I read a really interesting article on the weekend in the Financial Times on the demise of the famous advertising agency Collett Dickenson Pearce, CDP to the headline writers, “Colletts” to its friends and rivals. This was on the back of a TV show I caught late on Saturday night called 100 greatest TV ads, on channel 4. Being an Australian, I had a bit of catching up to do on some of these famous British TV ads – but I’m with the program now, and have also seen some great ads.
At the bottom of the CDP story was a breakout piece from Laurence Green, chairman of Fallon, the ad agency famous for its Cadbury’s “drumming gorilla” campaign. In the article, he predicts how his creatives would get on if transported, Life on Mars-style, back to the CDP of the 1970s.

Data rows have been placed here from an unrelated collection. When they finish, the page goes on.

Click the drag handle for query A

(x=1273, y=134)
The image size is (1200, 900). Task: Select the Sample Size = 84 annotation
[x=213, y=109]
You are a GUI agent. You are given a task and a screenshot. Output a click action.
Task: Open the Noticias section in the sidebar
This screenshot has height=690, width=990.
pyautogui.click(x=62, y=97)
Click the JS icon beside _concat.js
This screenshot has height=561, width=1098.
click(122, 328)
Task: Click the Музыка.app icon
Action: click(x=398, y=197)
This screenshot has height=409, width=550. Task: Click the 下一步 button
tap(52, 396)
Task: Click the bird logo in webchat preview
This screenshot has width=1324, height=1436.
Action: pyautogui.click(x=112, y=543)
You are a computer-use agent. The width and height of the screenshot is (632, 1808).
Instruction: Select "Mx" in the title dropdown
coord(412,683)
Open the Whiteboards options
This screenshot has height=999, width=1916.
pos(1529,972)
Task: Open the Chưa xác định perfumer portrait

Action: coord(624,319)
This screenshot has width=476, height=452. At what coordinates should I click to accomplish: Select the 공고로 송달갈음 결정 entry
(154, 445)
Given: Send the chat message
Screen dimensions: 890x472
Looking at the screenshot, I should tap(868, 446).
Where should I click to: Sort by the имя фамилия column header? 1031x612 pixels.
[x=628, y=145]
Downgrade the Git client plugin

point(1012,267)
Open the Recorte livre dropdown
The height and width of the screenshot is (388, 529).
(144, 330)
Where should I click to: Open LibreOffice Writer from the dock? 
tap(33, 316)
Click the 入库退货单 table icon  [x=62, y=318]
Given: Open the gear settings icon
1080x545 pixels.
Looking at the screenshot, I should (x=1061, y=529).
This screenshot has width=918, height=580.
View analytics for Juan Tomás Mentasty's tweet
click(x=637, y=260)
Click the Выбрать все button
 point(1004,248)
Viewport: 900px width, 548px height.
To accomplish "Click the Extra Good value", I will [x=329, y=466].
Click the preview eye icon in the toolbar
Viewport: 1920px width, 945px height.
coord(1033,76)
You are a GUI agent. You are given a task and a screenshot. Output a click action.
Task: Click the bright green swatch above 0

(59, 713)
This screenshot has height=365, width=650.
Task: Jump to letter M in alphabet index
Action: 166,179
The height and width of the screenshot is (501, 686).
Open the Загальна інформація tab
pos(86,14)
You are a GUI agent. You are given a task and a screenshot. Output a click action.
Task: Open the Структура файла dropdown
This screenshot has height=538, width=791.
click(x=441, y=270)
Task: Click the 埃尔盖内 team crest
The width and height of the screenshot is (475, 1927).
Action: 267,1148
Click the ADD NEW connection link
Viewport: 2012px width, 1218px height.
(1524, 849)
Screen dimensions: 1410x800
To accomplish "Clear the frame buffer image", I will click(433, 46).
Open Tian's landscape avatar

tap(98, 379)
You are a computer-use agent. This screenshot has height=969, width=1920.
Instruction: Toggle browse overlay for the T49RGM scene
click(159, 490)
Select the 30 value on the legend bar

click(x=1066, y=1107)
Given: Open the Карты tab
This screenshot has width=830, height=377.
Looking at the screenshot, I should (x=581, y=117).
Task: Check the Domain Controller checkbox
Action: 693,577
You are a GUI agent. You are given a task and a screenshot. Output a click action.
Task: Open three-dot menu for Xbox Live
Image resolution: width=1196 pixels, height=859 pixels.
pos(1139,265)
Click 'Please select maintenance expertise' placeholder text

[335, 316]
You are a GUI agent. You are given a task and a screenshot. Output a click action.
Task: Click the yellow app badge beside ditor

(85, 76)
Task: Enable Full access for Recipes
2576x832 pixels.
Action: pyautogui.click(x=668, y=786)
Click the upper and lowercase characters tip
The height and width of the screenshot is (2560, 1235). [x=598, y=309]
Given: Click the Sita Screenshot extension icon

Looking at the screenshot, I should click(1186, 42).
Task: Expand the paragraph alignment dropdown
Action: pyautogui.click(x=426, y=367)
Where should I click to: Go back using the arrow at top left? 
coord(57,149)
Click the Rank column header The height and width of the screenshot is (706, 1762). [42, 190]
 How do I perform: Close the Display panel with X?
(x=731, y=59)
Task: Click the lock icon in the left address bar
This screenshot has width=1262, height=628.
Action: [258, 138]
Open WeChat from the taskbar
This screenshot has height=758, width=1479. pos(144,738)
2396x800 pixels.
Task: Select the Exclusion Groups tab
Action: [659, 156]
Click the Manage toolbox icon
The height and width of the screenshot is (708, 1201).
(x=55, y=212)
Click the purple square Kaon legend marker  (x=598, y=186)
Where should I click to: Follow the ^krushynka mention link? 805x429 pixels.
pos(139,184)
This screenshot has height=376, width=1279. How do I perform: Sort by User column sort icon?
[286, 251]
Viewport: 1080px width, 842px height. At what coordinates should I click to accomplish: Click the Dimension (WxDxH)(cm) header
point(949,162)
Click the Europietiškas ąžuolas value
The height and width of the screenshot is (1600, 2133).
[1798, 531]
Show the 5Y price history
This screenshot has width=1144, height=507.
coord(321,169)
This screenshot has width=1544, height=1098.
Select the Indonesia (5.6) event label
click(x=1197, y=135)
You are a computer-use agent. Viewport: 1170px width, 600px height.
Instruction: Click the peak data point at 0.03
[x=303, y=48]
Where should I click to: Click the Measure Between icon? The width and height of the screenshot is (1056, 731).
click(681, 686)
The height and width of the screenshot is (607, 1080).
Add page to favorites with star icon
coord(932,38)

● He/she would think he/she had died and gone to advertising heaven (she arguably less so).
● They would be in the office hours before their new colleagues and stay a couple of hours later until they realised everyone else was down the pub.
● They’d be amazed at the characters in the creative department, a motley crew quite unlike their fellow ad school/art school graduates from 2008.
● They’d be thrilled to be briefed on the hoof rather than given an over-engineered strategy document.
● They’d be energised by having to come up with something genuinely original rather than derivative.
● They’d get a lot of work rejected for being too thoughtful, too subconsciously client-pleasing.
● They’d be amazed that the work gets bought by the client, first time out, with no mention of research.
The 1970s creatives would also gain from the experience:
● They might learn that advertising pays back by building brands (rather than in short-term sales).
● They’d find that a clear sense of your audience and proposition can make the work better.
● They’d learn that the client might usefully get involved at the beginning, not just the end.
● They’d discover that sometimes, though not very often, research helps.
The article got me thinking also about how the creatives of today would view a very different world of the 70s – no internet, no mobiles and none of the tools we take for granted. They may however rejoice in the narrow choice for delivery (only one commercial TV station in the UK, and a handful of radio stations), no digital or pay-TV to fragment the audience, and none of this silly “social media”.
How different the world of today seems compared to that of the 1970s.